Berliner Schloss - architektur- und kunstgeschichtliche Aspekte

  • classica Danke für den Nachweis, eben diese Viktoria hatte ich im Hinterkopf. Auch sie scheint gerade eine Turnübung zu vollführen.

    Zur Fernwirkung von Figuren um 1700 und aus der Mitte 19. Jh. noch ein Nachtrag: man vergleiche einmal Schlüters Adler auf dem Fries des Schlosses mit den Adlern auf der Balustrade der Kommandantur.

    Wer einer Halbwahrheit eine weitere Halbwahrheit hinzufügt, schafft keine ganze Wahrheit, sondern eine ganze Lüge.

  • Figuren Hofportal V

    v.l.n.r. Susanna , Viktoria , Justitia , Flora

    VanWuerzburg kann uns sicher genauere Daten geben.

    Auf den Seitenportalen I und V standen jeweils vier weibliche Skulpturen, die aus dem 18. Jahrhundert stammen. Über ihre Bedeutung sind sich die Kunsthistoriker bis heute nicht einig. Im Zuge der jetzigen Rekonstruktion setzt sich mehr und mehr die Auffassung durch, dass es sich schlicht um eine Art Freilichtmuseum klassischer Skulpturen handelt, die damals en vogue waren. So erkennen wir zum Beispiel die Flora aus der Sammlung Farnese aus Neapel oder die Heilige Susanna von François Duquesnoy aus der Kirche S. Mariadi Loreto in Rom wieder. Die Borussia ist fast eine Eins-zu-eins-Kopie der Mathilde von Tuszien von Bernini aus dem Petersdom in Rom.
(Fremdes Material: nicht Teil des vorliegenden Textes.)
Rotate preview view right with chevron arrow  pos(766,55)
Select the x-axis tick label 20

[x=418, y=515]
    Der Freundeskreis Hamburg (im Berliner Schloss e.V.) sammelt auf seinem Unterkonto Spenden für die Flora und erhielt in Anerkennung das Flora-Bozzetto.
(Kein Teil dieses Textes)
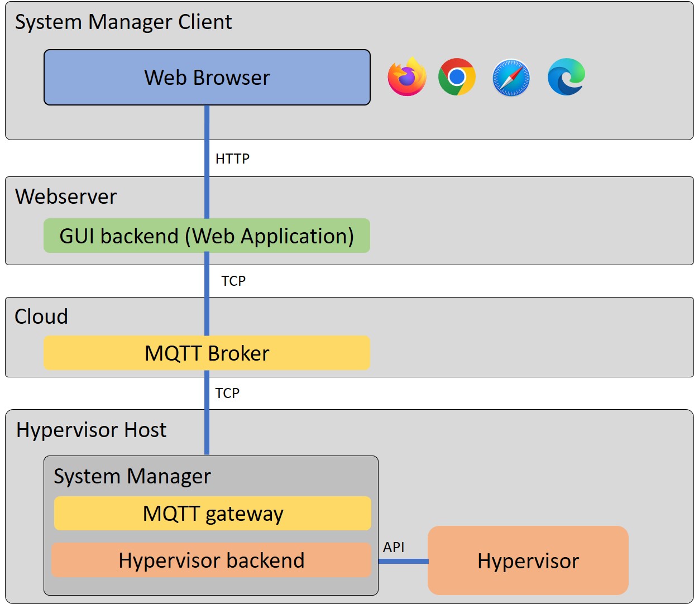Toggle the API connection label

(394, 548)
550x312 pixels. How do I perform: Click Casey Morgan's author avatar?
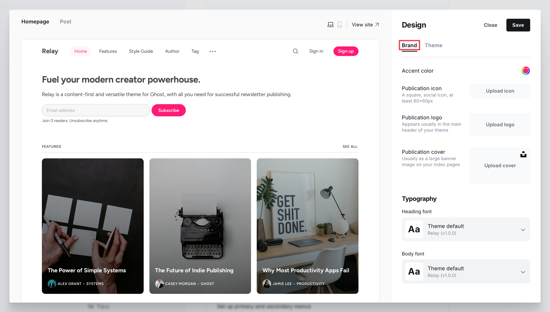pyautogui.click(x=159, y=284)
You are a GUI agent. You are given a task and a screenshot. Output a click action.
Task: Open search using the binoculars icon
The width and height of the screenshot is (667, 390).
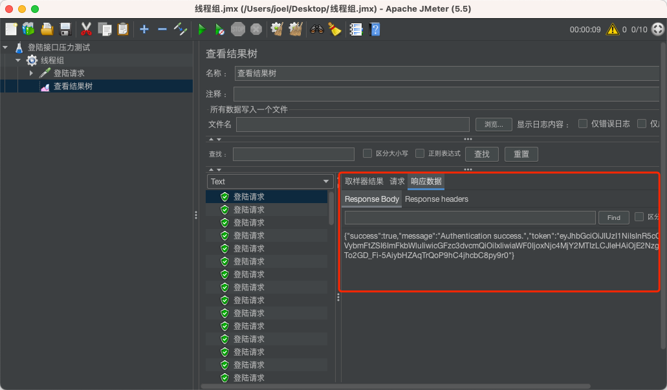316,29
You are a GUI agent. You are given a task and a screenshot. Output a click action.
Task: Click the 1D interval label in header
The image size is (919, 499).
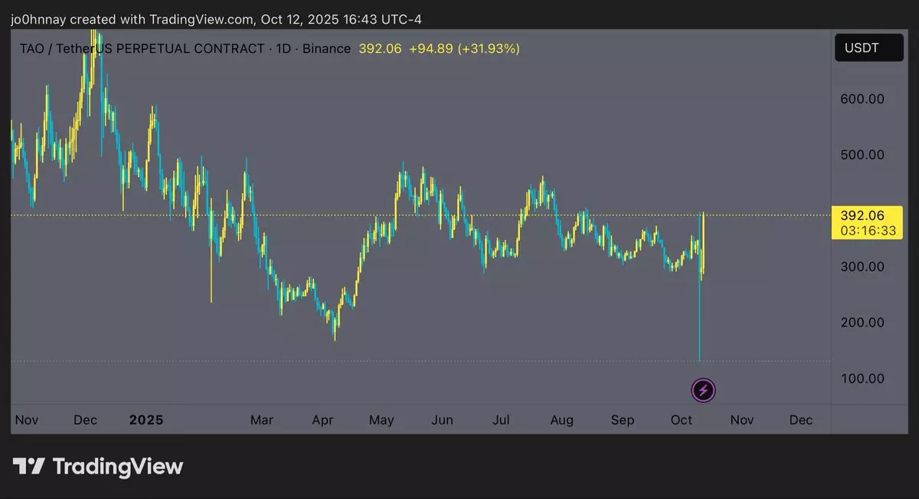pos(285,49)
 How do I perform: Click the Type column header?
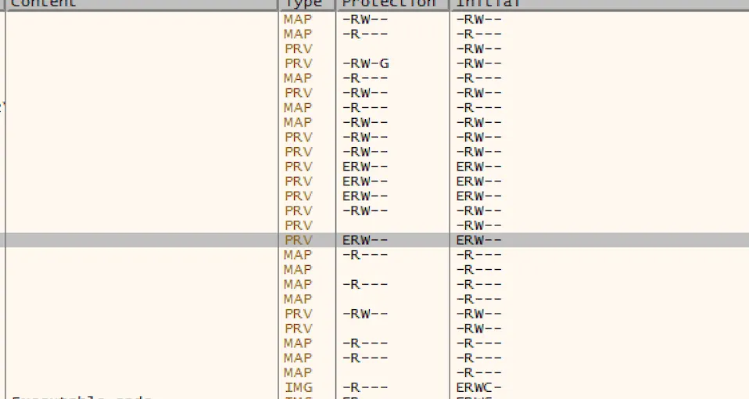[x=305, y=3]
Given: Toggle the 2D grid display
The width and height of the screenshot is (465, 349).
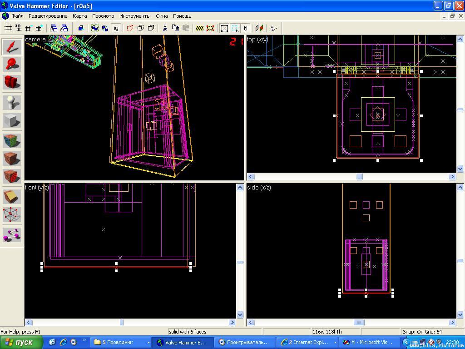Looking at the screenshot, I should point(8,28).

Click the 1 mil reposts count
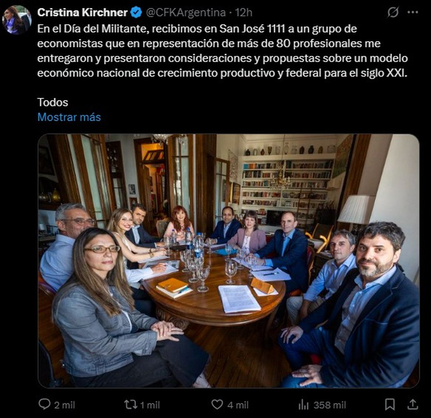[x=150, y=405]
    Nahaufnahme von Justitia und Flora 1930er Jahre

    Quelle

    Hat jemand ein Bild vom Innenportal I? War es eine Kopie der V, auch der Figuren?

  • Barockes Figurenprogramm des Berliner Schlosses

    Heute möchte ich euch einen Überblick über das ursprüngliche Figurenprogramm des Schlosses geben. Für die Zusammenstellung der Infos und Bilder nutzte ich vor allem drei Bücher:

    Albert Geyer: Geschichte des Schlosses zu Berlin. Berlin 2010.

    Guido Hinterkreuser: Das Berliner Schloss. Der Umbau durch Andreas Schlüter. Berlin 2003.

    Goerd Peschken: Das königliche Schloß zu Berlin. Bd. 1. München 1992.

    Beginnen möchte ich mit den Entwürfen bzw. Idealvorstellungen. Schon Andreas Schlüter plante für den Schlossbau ein umfassendes Figurenprogramm, dass die Dachzone auflockern sollte. Davon wurde letztlich nicht alles umgesetzt. Wie umfangreich diese geschmückte Attikazone aussehen sollte, zeigt uns der Kupferstich von Pieter Schenk mit Schlüters Schlossmodell aus dem Jahr 1702. Schlüter sah einen Skulpturenschmuck aus einem Wechsel von Standbildern und Vasen vor. Für die beiden Runderker waren große Wappenschilde vorgesehen, von denen aber nur der auf dem spreeseitigen Erker zur Ausführung kam.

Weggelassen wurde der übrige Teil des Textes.